Recorded data start
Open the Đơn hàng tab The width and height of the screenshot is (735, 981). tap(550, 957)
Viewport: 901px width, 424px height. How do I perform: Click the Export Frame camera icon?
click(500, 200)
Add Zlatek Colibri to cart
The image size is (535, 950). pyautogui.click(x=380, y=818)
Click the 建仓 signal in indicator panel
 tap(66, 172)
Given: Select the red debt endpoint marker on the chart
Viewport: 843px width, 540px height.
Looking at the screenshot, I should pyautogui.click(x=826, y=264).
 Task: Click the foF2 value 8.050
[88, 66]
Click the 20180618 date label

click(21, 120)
Recorded data end
Recorded data start
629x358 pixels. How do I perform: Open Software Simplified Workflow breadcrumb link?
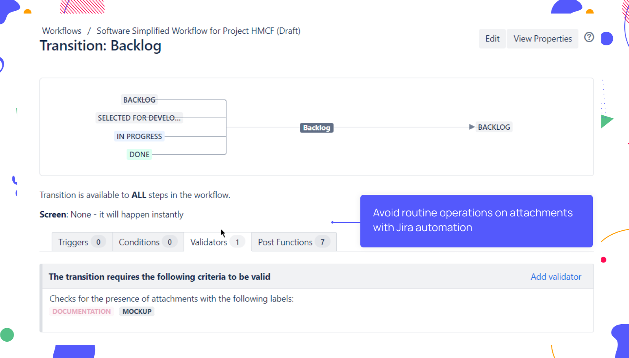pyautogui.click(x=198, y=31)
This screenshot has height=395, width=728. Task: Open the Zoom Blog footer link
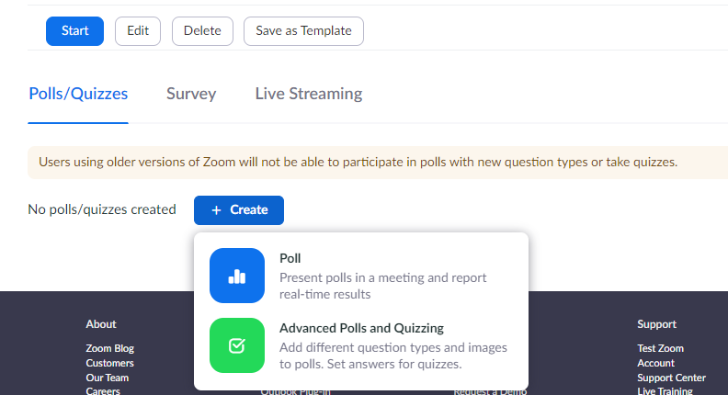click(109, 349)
Recorded data end
- _Task_: Copy the records verbatim, starting at the line containing "Click the 建仓 signal in indicator panel" and ending at the line containing "click(21, 120)".

- _Result of this exercise_:
Click the 建仓 signal in indicator panel
 tap(66, 172)
Given: Select the red debt endpoint marker on the chart
Viewport: 843px width, 540px height.
Looking at the screenshot, I should pyautogui.click(x=826, y=264).
 Task: Click the foF2 value 8.050
[88, 66]
Click the 20180618 date label

click(21, 120)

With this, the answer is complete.